**Goal 1:**
Repeat the interview with Shelley Schanfield word for word, from "Because she loves" to "fondest childhood memory?".

**Selection:**
<<<<
Thursday, April 20, 2017

Interview & Giveaway with Shelley Schanfield, Author of The Mountain Goddess

Shelley Schanfield’s passion for Buddhism and yoga arose sixteen years ago, when she and her son earned black belts in Tae Kwon Do. The links between the martial arts and Buddhist techniques to calm and focus the mind fascinated her. By profession a librarian, Shelley plunged into research about the time, place, and spiritual traditions that 2500 years ago produced Prince Siddhartha, who became the Buddha. Yoga, in some form, has a role in all of these traditions. Its transformational teachings soon prompted Shelley to hang up her black belt and begin a yoga practice that she follows to this day.

Because she loves historical fiction, Shelley looked for a good novel about the Buddha. When she didn’t find one that satisfied her, she decided to write her own novels based on the spiritual struggles of women in the Buddha’s time. She published the first book in the Sadhana Trilogy, The Tigress and the Yogi, in 2016 and will publish the second, The Mountain Goddess in early 2017.


Where did you grow up?

I grew up near Minneapolis on beautiful Lake Minnetonka. Summers were filled with swimming, canoeing, and water skiing; winters with ice skating and skiing. Our house was filled with books, so when it was too hot in the summer or too cold in the winter, I never ran out of reading material.

What is your fondest childhood memory?

I had a fortunate childhood and lots of good memories, but in a way they blur together so I wouldn’t single out just one.  I did have a rather mystical experience when I was maybe eight or nine, which both exhilarated and terrified me in a way that only began to make sense when I began Buddhist meditation and my yoga practice. It even figures in my second book, The Mountain Goddess. It happened when I stretched out on the grassy hill that overlooked the lake we lived on and looked up at the sky. It was a favorite pastime, but on this warm summer day as I gazed at the constantly changing clouds, the overwhelming sensation that I was falling up and would keep falling (or was it flying?) until I flew through the clouds and out of earth’s atmosphere into dark, infinite space entirely seized me. I felt huge and unbounded, truly like I was part of the universe, but at the same time tiny and insignificant. I could never call up the feeling but sometimes it struck me unawares. Even nowadays, it will sometimes come in my meditation practice, but it takes focus and concentration.

When did you begin writing?

I began writing fiction seriously in about 2000, seventeen years ago. It was around the time my husband’s father died. He was a very accomplished man, an aerospace engineer, a wonderful father-in-law and grandfather. Not long before his death he encouraged me to follow my dreams, whatever they might be. I took his advice to heart and signed up for my first writing class.
>>>>
**Goal 2:**
Rewrite the rows below with every "screenshot" changed to "screen capture" and nothing else altered. Leave the pictures out.

**Data provided:**
<<<<
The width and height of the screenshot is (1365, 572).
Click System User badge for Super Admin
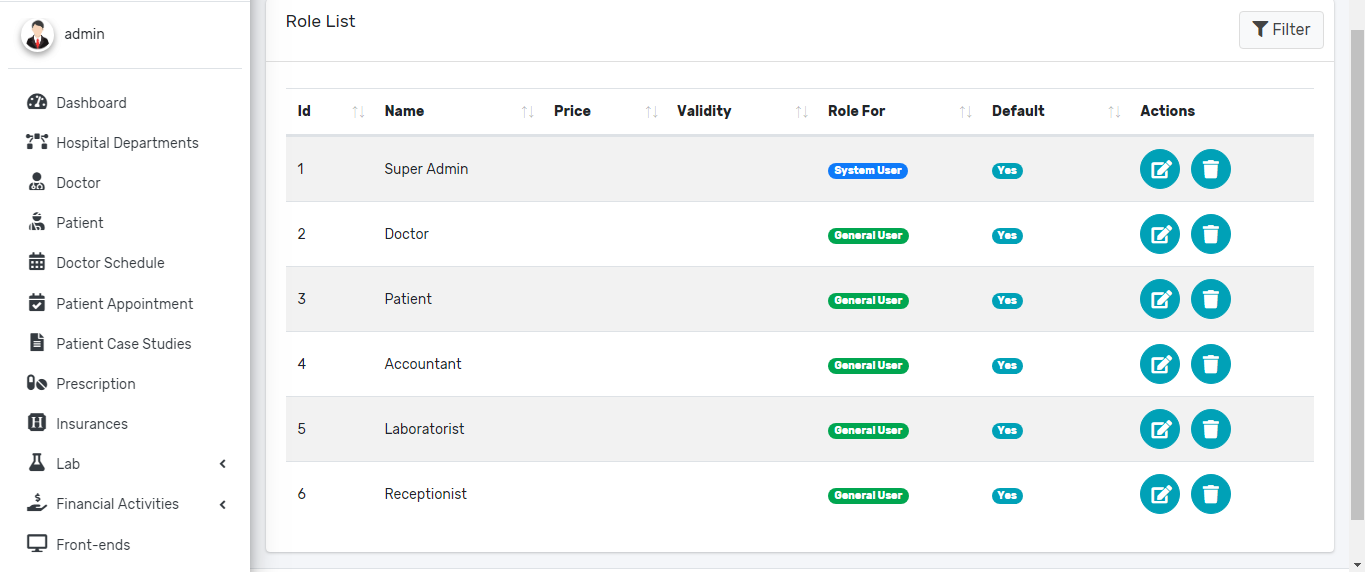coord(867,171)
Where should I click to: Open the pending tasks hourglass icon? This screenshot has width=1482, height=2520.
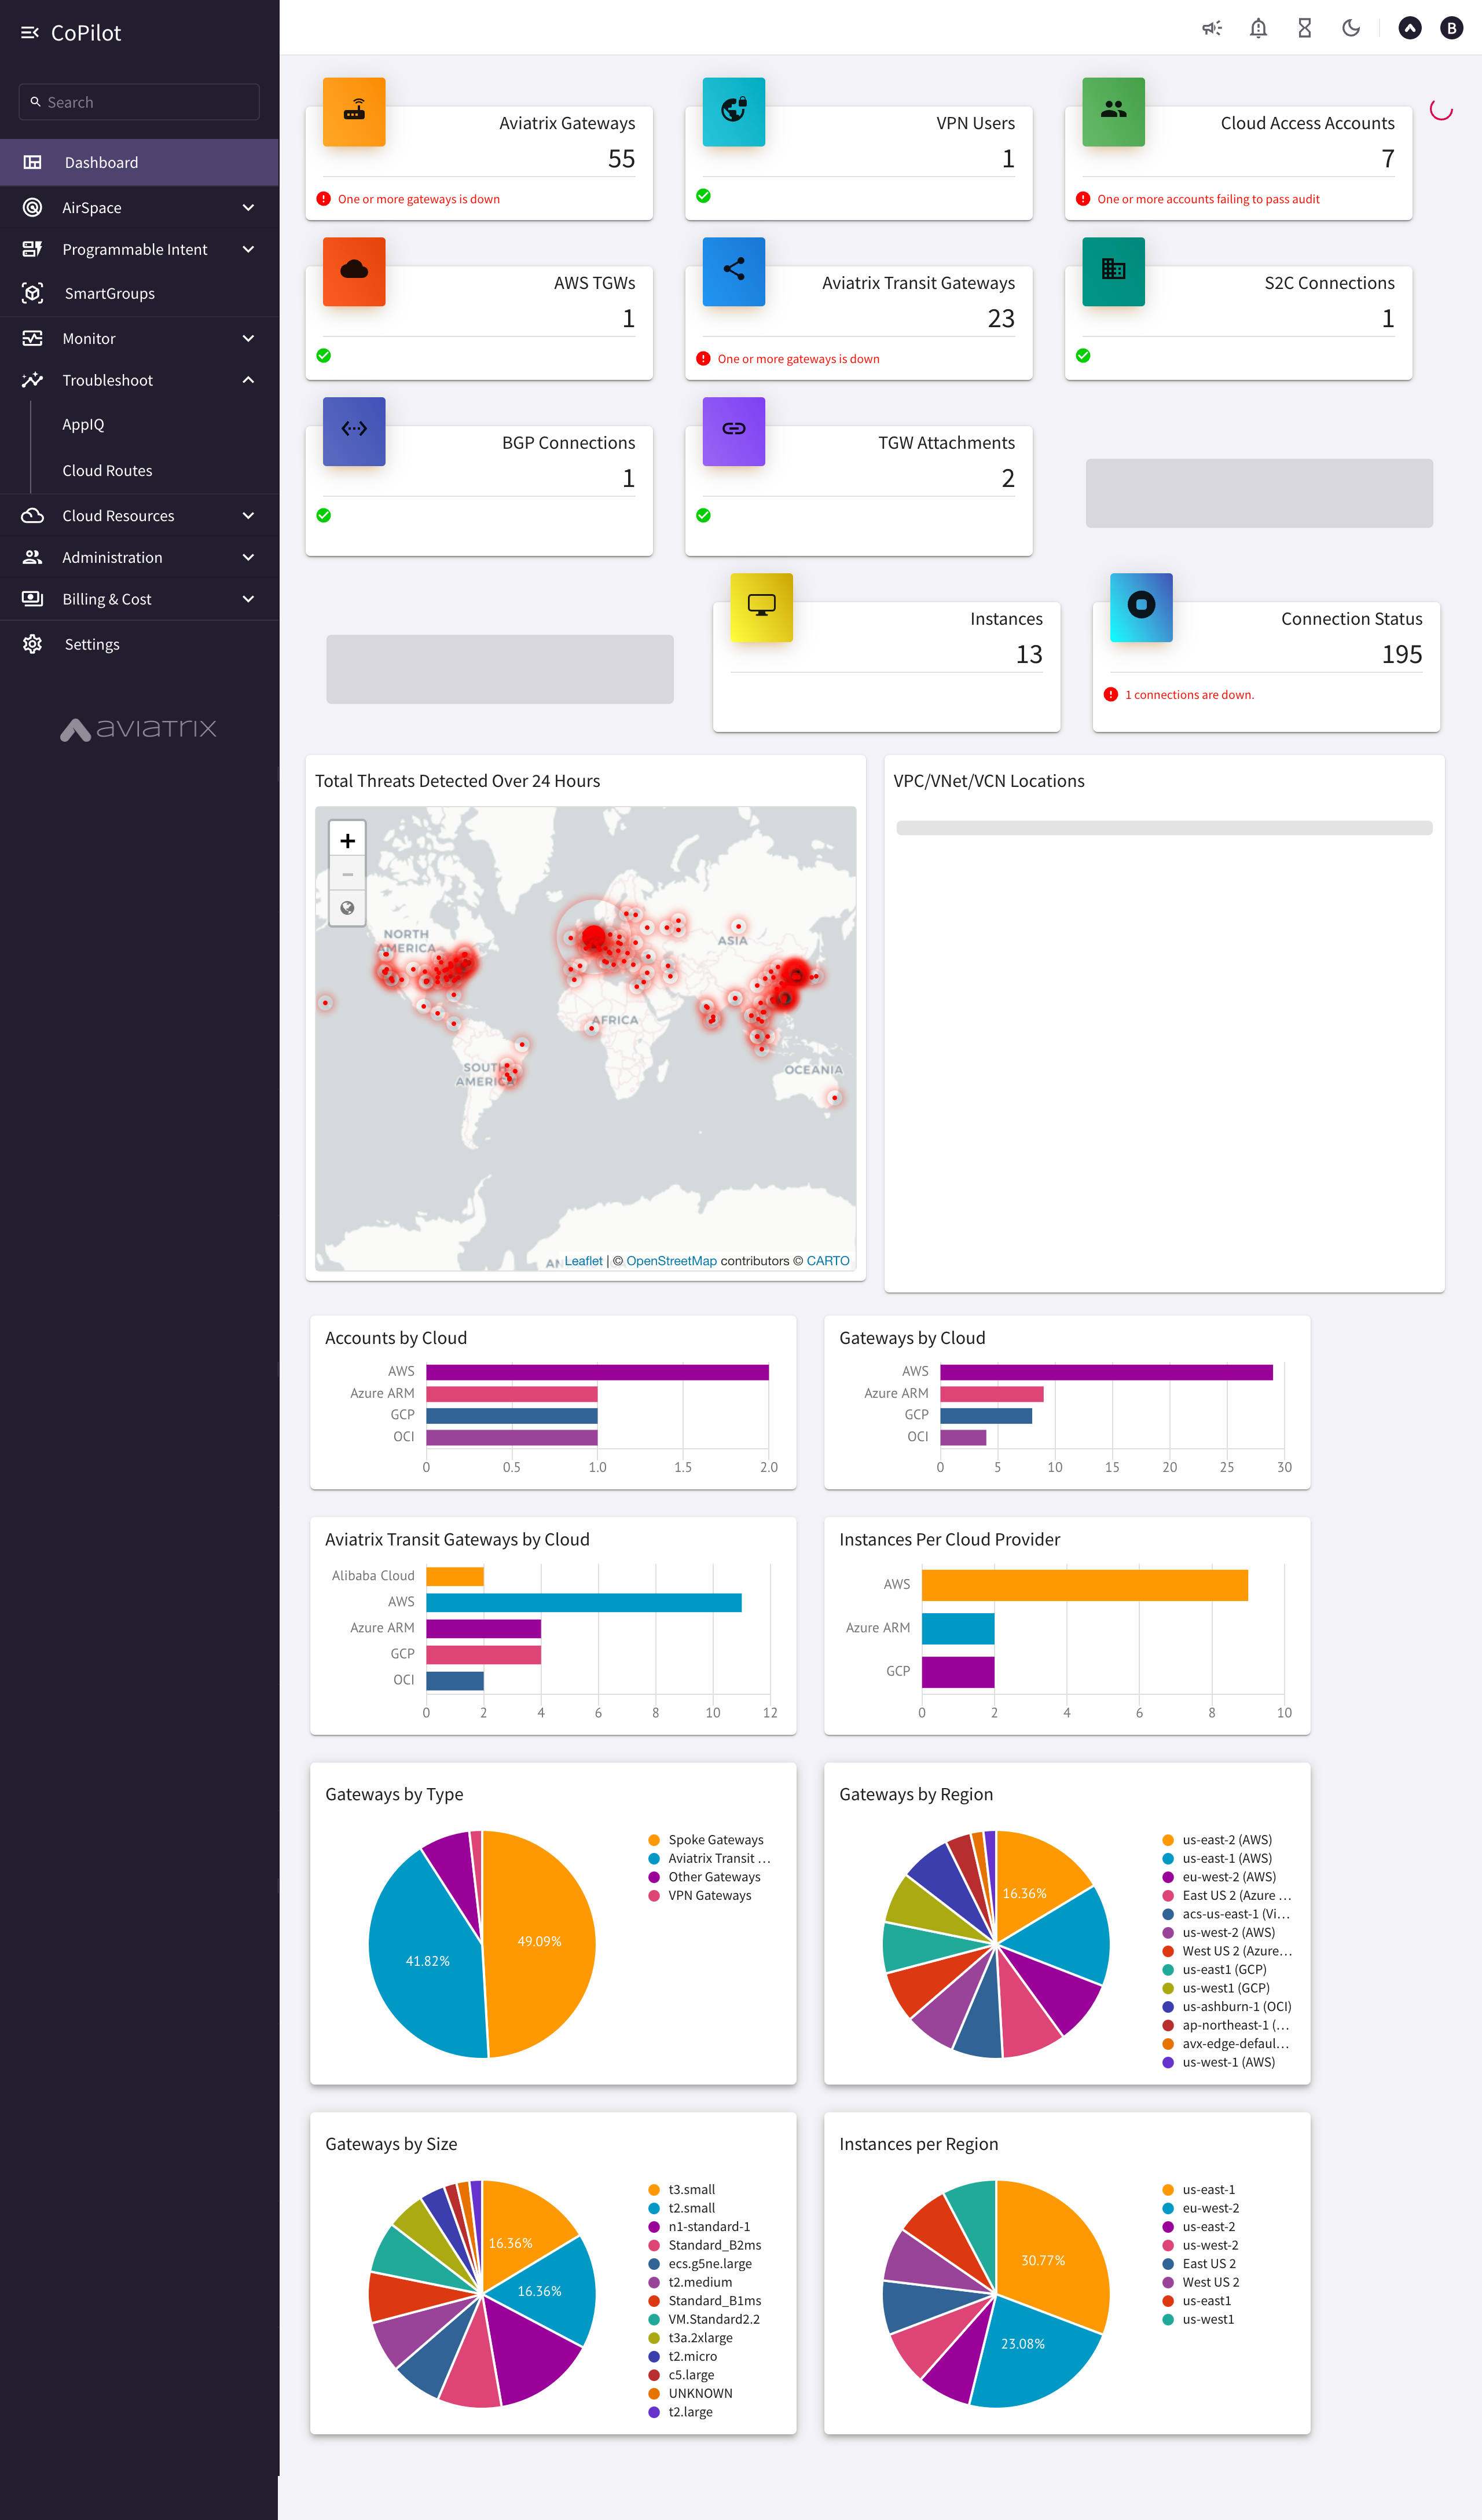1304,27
>>>>
**Output 1:**
Because she loves historical fiction, Shelley looked for a good novel about the Buddha. When she didn’t find one that satisfied her, she decided to write her own novels based on the spiritual struggles of women in the Buddha’s time. She published the first book in the Sadhana Trilogy, The Tigress and the Yogi, in 2016 and will publish the second, The Mountain Goddess in early 2017.


Where did you grow up?

I grew up near Minneapolis on beautiful Lake Minnetonka. Summers were filled with swimming, canoeing, and water skiing; winters with ice skating and skiing. Our house was filled with books, so when it was too hot in the summer or too cold in the winter, I never ran out of reading material.

What is your fondest childhood memory?

**Output 2:**
The width and height of the screen capture is (1365, 572).
Click System User badge for Super Admin
coord(867,171)
Where should I click to: Open the pending tasks hourglass icon? This screen capture has width=1482, height=2520.
1304,27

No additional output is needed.